E foi assim que eu e a Tense ganhamos mais dois amigos! Modestos, cativantes, bons conversadores, muito educados e super-simpáticos! Gostamos muito de os conhecer!

E é uma amizade e uma simpatia que já nos fez aprazar na Aldeia Nova, onde moram, confeccionada pela esposa Madalena - que ele já me confidenciou que cozinha muito bem! -, uma bem alentejana e certamente deliciosa “Caldeirada de Achigãs”!

- Com “hortelã da ribeira"? – perguntei.

Ao que a senhora me retorquiu:

- Claro! E que temos lá no nosso quintal.

E eu que adoro “caldeirada de achigãs”, prato tipicamente alentejano!...

E, já que falo em comida,  deixo como “ornamento” uma imagem da “lareira” montada na sala de refeitório e, uma outra do jantar de hoje, que estava bom mas que, em nada por nada, poderia rivalizar com uma bem alentejana “caldeirada de achigãs”…

Uuuunh!!!

Já estou a sentir-lhe o cheirinho



                                                      ******************

Face à dificuldade de contacto com ele ou com a esposa, de quem tinha igualmente o número de telefone e não conseguindo estabelecer ligação, confesso, confesso francamente que andava com receio que algo de mal tivesse acontecido ao amigo Zé Gonçalves, alentejano com quem criei laços de amizade aquando do meu internamento hospitalar em Novembro de 2017 e de que deixo aí, como introdução trecho do texto alusivo publicado aqui no meu blogue naquela ocasião…

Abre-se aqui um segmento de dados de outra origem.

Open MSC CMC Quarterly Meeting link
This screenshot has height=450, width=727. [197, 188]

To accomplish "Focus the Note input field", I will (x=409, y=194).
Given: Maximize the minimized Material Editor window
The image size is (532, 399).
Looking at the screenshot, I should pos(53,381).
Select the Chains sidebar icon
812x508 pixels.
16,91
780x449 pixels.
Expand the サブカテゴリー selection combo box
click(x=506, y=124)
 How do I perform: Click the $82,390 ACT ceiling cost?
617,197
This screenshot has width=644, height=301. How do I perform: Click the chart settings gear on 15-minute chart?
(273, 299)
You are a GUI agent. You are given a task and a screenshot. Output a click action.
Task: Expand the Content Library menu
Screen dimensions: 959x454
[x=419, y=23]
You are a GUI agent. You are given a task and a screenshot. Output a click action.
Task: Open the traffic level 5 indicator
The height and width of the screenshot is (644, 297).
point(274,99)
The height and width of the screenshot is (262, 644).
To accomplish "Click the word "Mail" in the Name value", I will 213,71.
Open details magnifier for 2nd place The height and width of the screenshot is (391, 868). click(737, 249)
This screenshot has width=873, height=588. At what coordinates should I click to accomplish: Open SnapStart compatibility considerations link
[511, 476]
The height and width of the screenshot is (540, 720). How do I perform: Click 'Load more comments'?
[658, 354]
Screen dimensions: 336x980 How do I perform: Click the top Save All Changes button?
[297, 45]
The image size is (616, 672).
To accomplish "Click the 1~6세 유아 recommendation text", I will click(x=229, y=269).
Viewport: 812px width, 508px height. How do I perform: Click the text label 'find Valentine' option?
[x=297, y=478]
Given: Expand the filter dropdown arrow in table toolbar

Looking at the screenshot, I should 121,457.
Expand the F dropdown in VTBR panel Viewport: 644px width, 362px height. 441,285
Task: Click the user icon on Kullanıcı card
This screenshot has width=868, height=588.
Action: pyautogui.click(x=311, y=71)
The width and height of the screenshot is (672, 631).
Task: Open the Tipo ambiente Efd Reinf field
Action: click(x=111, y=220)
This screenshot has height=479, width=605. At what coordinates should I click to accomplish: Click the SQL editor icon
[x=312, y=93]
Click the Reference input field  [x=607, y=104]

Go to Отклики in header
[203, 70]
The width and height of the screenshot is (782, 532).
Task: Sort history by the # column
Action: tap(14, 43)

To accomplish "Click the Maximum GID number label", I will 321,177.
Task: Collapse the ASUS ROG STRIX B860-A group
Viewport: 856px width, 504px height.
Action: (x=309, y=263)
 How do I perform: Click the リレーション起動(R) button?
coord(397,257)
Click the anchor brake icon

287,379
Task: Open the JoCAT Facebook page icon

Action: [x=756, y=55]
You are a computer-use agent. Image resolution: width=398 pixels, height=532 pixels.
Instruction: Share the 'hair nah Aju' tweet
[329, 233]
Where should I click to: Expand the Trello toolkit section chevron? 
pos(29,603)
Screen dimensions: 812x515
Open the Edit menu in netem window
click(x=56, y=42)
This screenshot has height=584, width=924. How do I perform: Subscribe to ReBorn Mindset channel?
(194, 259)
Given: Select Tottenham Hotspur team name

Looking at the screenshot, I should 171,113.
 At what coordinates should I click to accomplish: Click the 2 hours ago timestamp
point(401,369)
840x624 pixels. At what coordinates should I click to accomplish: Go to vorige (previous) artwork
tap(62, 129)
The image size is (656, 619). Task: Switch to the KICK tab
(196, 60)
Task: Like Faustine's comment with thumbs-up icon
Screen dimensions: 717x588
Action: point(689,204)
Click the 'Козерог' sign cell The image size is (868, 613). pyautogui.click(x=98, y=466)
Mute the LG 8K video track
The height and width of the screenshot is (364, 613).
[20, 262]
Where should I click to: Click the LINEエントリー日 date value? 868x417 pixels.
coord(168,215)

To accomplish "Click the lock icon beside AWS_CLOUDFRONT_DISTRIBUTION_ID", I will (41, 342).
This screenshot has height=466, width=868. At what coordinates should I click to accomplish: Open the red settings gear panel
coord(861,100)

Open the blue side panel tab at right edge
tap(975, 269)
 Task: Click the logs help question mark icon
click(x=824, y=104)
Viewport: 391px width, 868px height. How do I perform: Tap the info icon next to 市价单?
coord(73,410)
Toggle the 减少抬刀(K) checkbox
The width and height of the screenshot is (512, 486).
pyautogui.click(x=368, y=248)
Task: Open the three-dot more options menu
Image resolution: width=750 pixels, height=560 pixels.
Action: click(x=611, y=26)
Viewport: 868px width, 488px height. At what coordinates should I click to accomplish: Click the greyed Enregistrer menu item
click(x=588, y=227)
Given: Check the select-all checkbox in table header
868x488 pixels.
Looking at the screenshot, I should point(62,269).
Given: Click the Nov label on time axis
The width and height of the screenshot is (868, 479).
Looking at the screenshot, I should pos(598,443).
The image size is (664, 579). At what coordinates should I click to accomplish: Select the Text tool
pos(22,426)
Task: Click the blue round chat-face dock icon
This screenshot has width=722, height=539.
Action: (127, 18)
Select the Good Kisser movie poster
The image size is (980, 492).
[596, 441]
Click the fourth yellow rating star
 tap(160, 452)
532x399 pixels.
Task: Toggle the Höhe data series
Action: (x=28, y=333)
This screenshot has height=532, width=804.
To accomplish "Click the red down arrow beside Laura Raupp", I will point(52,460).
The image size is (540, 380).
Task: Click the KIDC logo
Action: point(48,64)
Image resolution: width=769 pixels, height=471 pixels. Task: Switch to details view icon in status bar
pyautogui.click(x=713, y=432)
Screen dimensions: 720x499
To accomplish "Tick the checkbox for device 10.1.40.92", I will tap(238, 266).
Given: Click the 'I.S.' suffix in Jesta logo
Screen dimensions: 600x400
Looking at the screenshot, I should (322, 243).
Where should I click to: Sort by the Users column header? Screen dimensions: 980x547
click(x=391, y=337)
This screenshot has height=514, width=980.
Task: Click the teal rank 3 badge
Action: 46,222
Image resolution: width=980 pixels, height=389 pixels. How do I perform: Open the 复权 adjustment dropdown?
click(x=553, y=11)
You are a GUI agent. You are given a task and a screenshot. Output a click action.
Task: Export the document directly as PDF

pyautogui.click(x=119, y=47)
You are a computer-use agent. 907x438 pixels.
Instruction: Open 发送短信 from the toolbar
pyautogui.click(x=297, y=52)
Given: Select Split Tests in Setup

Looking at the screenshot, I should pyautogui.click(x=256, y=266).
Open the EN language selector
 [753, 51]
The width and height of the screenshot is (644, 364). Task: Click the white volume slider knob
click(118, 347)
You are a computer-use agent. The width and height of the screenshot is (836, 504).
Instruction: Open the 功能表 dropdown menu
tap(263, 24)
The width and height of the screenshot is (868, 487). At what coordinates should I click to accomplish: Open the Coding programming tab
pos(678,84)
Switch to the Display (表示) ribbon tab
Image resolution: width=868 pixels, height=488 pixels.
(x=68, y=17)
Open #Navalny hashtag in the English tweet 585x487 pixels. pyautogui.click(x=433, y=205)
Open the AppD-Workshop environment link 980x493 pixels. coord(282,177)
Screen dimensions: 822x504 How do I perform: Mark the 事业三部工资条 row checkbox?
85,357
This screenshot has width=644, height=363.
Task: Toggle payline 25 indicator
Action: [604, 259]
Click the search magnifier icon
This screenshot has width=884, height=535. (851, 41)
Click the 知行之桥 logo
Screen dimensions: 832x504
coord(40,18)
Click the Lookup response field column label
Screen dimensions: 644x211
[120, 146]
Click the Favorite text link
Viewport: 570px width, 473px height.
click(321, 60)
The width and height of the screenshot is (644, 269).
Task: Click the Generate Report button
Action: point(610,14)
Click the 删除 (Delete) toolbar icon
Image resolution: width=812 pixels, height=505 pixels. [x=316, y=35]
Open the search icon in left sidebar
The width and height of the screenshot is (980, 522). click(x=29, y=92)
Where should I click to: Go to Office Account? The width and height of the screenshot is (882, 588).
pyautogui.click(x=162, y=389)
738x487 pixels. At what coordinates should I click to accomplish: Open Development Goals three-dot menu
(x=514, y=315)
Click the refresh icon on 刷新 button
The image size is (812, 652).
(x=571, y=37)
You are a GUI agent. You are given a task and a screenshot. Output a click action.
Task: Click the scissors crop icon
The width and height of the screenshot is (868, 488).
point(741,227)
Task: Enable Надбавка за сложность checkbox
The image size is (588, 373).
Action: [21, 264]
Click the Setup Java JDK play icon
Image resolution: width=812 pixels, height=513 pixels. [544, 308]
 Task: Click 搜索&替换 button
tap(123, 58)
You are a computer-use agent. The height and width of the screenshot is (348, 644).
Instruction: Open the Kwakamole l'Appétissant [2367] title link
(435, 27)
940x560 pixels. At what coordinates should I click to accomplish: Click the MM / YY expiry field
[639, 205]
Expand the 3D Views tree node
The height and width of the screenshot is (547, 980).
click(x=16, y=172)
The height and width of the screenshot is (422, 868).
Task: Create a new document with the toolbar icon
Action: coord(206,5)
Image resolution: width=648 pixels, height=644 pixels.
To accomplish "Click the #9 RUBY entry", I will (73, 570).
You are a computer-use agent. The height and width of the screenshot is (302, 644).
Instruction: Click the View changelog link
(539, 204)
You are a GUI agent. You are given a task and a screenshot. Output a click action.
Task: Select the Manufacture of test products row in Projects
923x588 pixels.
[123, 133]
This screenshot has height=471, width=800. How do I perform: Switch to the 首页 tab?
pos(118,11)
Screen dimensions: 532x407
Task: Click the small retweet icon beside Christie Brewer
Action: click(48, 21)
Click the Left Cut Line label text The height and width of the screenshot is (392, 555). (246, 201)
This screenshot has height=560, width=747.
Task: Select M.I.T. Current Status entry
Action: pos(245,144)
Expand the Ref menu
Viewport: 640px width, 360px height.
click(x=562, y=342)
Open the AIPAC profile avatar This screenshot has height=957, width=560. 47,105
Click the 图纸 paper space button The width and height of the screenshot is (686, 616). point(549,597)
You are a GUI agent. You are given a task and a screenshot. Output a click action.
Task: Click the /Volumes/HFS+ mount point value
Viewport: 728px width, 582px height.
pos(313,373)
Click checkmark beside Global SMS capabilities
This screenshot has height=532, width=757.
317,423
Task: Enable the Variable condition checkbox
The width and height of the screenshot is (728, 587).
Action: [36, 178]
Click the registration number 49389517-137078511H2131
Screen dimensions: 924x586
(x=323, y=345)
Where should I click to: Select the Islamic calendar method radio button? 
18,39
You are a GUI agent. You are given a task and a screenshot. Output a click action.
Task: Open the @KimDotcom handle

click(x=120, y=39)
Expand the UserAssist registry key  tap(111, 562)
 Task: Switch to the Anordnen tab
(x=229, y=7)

Os dois números de telefone não aceitavam as chamadas e, hoje, depois de várias insistências sem resultado,  procurei chegar à fala com alguém da Junta de Freguesia da sua residência, numa aldeia junta a Aljustrel, na tentativa de conseguir alguma notícia sobre o meu amigo alentejano …

Atendeu-me uma senhora funcionária, presumo, que, muito simpática e depois de ouvir o que pretendia saber, respondeu-me:

- Pois, mas tenho pena e não tenho boas notícias para lhe dar: o sr. Zé Gonçalves infelizmente já não está entre nós!…

Ficando chocado com a triste notícia mas, ainda assim não surpreendido quanto isso porque, deste sempre achei que o meu recém-amigo talvez não tivesse muito tempo de vida, quis ficar mais certo de que estavamos a falar da mesma pessoa e perguntei-lhe:

- Mas será que falamos da mesma pessoa? A senhora conhecia-o?

- Sim, muito bem! A ele e à esposa dª Madalena e até fui colega de escola do seu filho.

Confirmavam-se assim os meus receios e estou muito triste com a partida de um bom amigo, amigo feito em horas particularmente difíceis para ambos mas onde também fomos mutuamente solidários em ajudas para minorarmos o mal estar que sentíamos naquelas horas bem desagradáveis das nossas vidas.

Homem muito atencioso, educado e amigo, partiu muito cedo porque, na verdade, tinha o pâncreas muito mal e a cirurgia nada lhe fez de melhor. E, por só agora ter sabido da sua morte, não o acompanhei à sua última morada, de certo no seu amado Alentejo…

Falavamos com regularidade pelo telefone e, na última vez que conversamos, coisa de há seis meses talvez, dizia-me na sua voz arrastada e cansada:

- Estou muito magrinho! Como muito “poucachinho”. Peso 45 quilos!

Atencioso, educado, de sotaque bem alentejano arrastado e bonacheiro, já não voltará a ouvir mais, como naquele dia ao meu lado na cama do hospital as chatas “madames” de uma qualquer seita, daquelas “patas chocas” que a toda a hora nos batem à porta impingindo-nos as virtudes milagrosas das suas “religiões” e não lhes responderá mais, despachando-as com a minha ajuda, quando lhes perguntei se nem cama dum hospital nos largavam a cabeça:

- As senhoras sabem? - perguntou e respondeu-lhes o amigo Zé - “A gente, lá no mê Alentejo,  né costume os homens irem à missa ou terem essas religiões”...

Que descanse em paz, amigo Zé!


EM TEMPO – Deixo uma foto da enfermaria do Hospital Curry Cabral onde nos tornamos amigos, tendo a cama do amigo Zé à esquerda e a minha ao seu lado, junto à janela.